Neville les dévisagea tour à tour avec un mélange de crainte et de fascination, comme s’il avait affaire à deux aliénés.
— Vous avez de l’imagination à revendre. Vous pourriez écrire un polar à quatre mains.
Argento s’assit sur le bord de la table et posa le pied sur la chaise de Neville.
— Qui sait ? le nargua-t-elle. Nous aurions peut-être plus de succès que vous.
Émoustillé, l’écrivain la gratifia d’un large sourire. Son regard alla de la santiag égratignée à l’entrecuisse de la jeune femme.
— Selon votre voisin de palier, M. Tritzy, vous n’étiez pas chez vous ce matin-là, grogna Sagane qui avait remarqué son manège. De même, vous étiez absent la nuit où Diane Spitz a été enlevée. Voyez-vous où je veux en venir ?
Neville s’arracha à sa contemplation et râla :
— Comment Tritzy connaît-il mon emploi du temps ?
— Il souffre d’insomnie. Qui plus est, il est d’une curiosité maladive. Il passe la plus grande partie de son temps à épier les allées et venues des voisins.
— Les insomniaques ont des hallucinations, c’est bien connu.
— Il a été catégorique.
— Et vous l’avez cru sur parole ? s’insurgea Neville. Ce gars ne peut pas me saquer. Il m’accuse de tous les maux depuis que j’ai refusé de le présenter à mon éditeur. Monsieur est persuadé d’être un homme de lettres ! Des tas de gens me lèchent les bottes pour que je les pistonne. La plupart n’ont pas une once de talent.
À cet instant, Charlier entrebâilla la porte. Tous les regards convergèrent sur lui. Il se contenta de faire un signe de tête négatif à l’intention du commissaire puis repartit. Élie serra les lèvres et plissa le nez d’un air désappointé.

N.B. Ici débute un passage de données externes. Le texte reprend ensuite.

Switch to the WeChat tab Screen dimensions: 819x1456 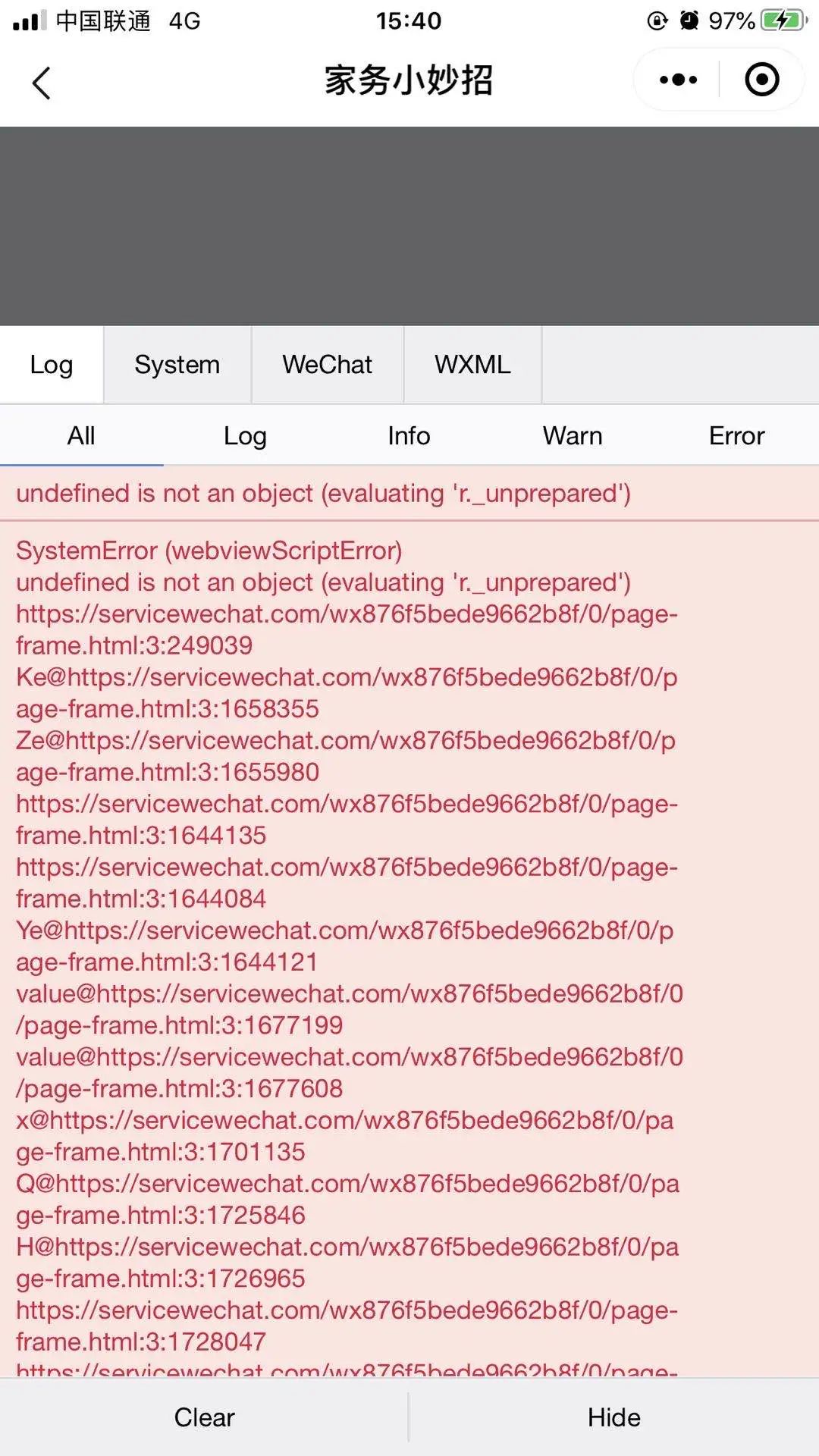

— Auriez-vous la bonté de me dire ce qui se passe ? demanda Neville qui sentait que la situation tournait à son avantage.
La grimace de Cécile trahit son abattement.
— On a merdé sur toute la ligne, marmonna-t-elle pour elle-même.
Lorsque la raison l’eut emporté sur le dépit, Sagane se résolut à expliquer :
— Nous disposons d’un enregistrement de la voix du Tueur de mariées. L’informaticien de la PJ vient de la comparer avec la vôtre.
Bien qu’il devinât le résultat, Neville prononça avec une délectation appuyée :
— Et ?
Élie renâcla à répondre.
— Les empreintes vocales ne correspondent pas, finit-il par grommeler.
Le romancier applaudit à tout rompre pour manifester sa joie. Excédé, Sagane se retint de lui flanquer un coup de poing dans la figure.
— Vous avez l’air déçu, nota Neville dès qu’il se fut calmé. Vous auriez aimé que ce soit moi, pas vrai ?
— Nous sommes surpris, c’est tout, objecta Argento.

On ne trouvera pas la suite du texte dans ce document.